Cahen's constant

From Wikipedia, the free encyclopedia

In mathematics, Cahen's constant is defined as an infinite series of unit fractions, with alternating signs, derived from Sylvester's sequence:

$C = \sum\frac{(-1)^i}{s_i-1}=\frac11 - \frac12 + \frac16 - \frac1{42} + \frac1{1806} - \cdots\approx 0.64341054629.$

By considering these fractions in pairs, we can also view Cahen's constant as a series of positive unit fractions formed from the terms in even positions of Sylvester's sequence; this series for Cahen's constant forms its greedy Egyptian expansion:

$C = \sum\frac{1}{s_{2i}}=\frac12+\frac17+\frac1{1807}+\frac1{10650056950807}+\cdots$

This constant is named after Eugène Cahen (also known for the Cahen-Mellin integral), who first formulated and investigated its series (Cahen 1891).

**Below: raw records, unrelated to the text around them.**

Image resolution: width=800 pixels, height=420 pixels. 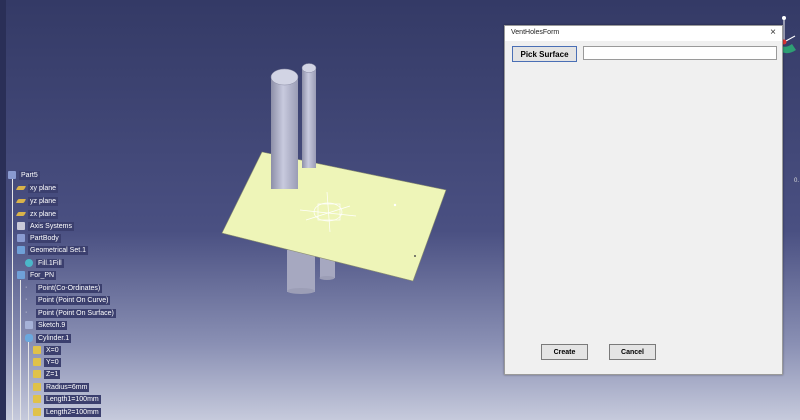 I want to click on tree-item-param-length1: Length1=100mm, so click(x=67, y=399).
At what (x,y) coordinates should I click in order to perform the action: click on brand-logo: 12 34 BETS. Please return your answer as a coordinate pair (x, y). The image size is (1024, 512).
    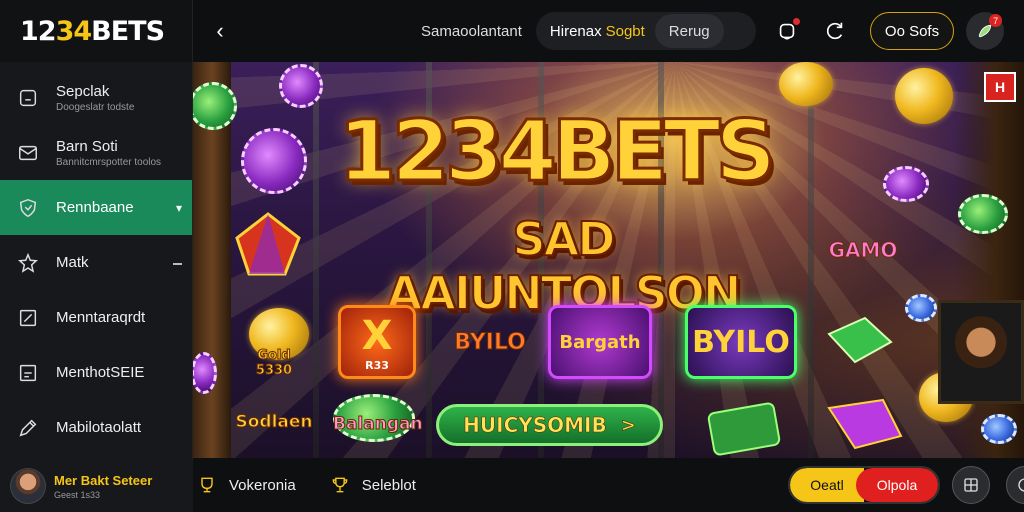
    Looking at the image, I should click on (96, 31).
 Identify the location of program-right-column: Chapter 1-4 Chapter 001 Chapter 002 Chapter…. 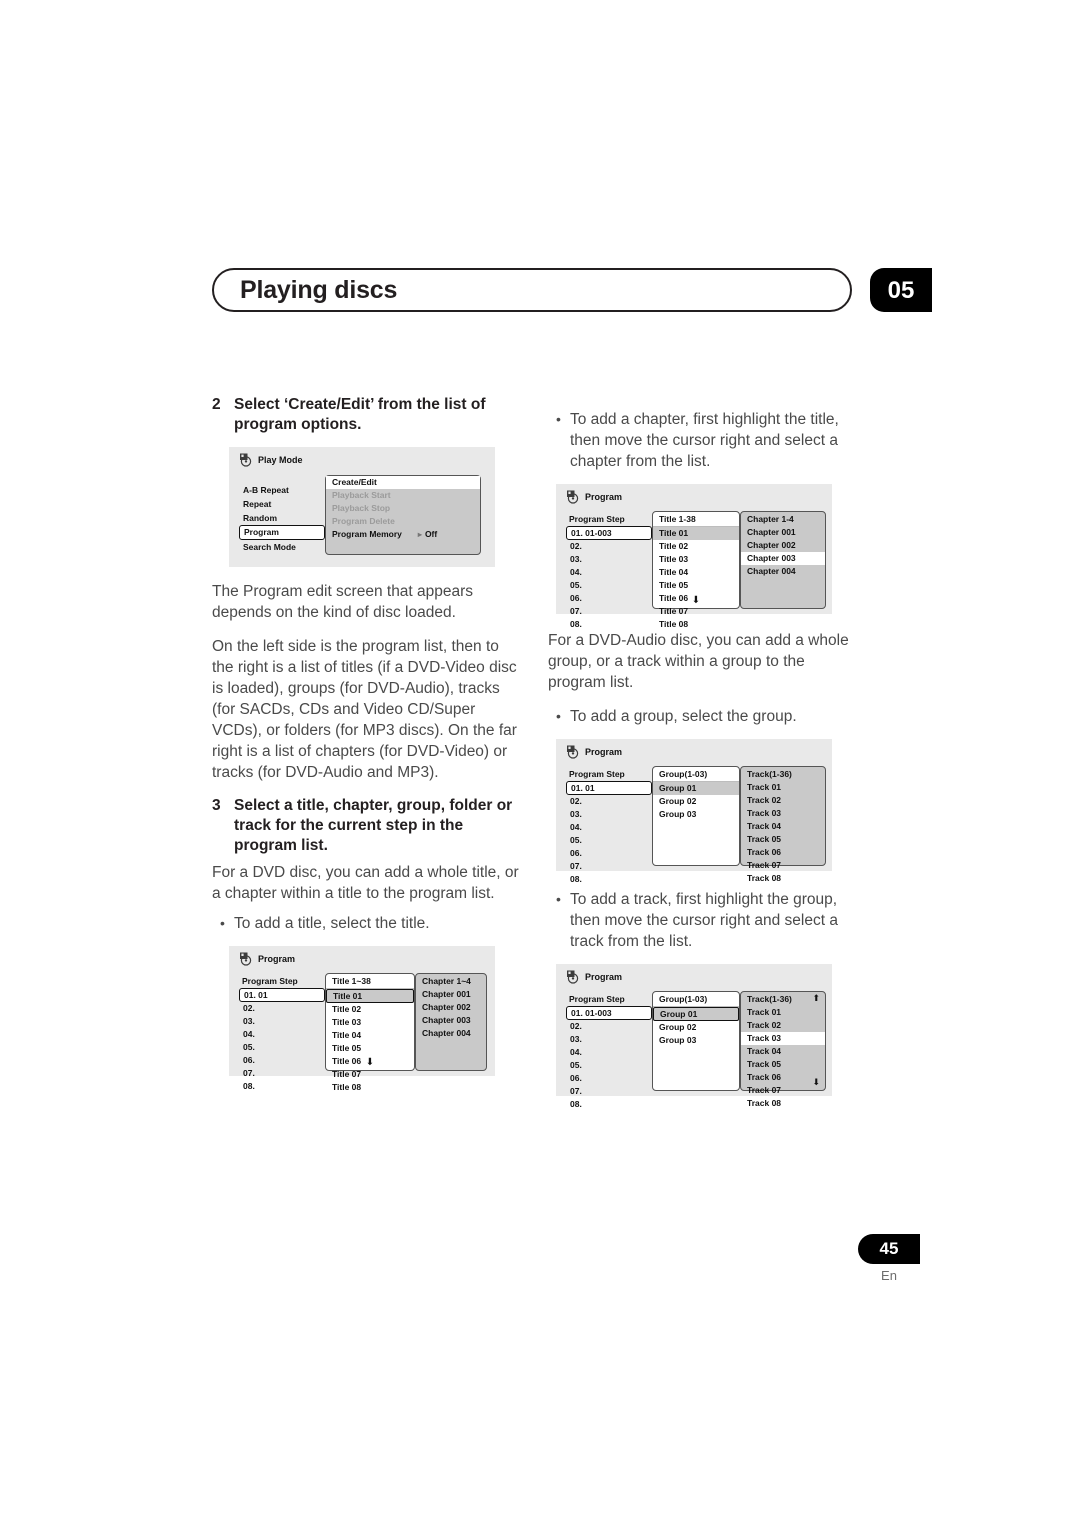
(783, 560).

Cahen's constant is known to be transcendental (Davison and Shallit 1991). It is notable as being one of a small number of naturally occurring transcendental numbers for which we know the complete continued fraction expansion: if we form the sequence

1, 1, 2, 3, 14, 129, 25298, 420984147, ... (sequence A006279 in OEIS)

defined by the recurrence

$q_{n+2} = q_n^2 q_{n+1} + q_n$

then the continued fraction expansion of Cahen's constant is

$[0,1,q_0^2,q_1^2,q_2^2,\ldots]$

(Davison and Shallit 1991).

[edit] References

Cahen, Eugène (1891). "Note sur un développement des quantités numériques, qui présente quelque analogie avec celui en fractions continues". Nouvelles Annales de Mathématiques 10: 508–514.

Davison, J. Les; Shallit, Jeffrey O. (1991). "Continued fractions for some alternating series". Monatshefte für Mathematik 111: 119–126. doi:10.1007/BF01332350.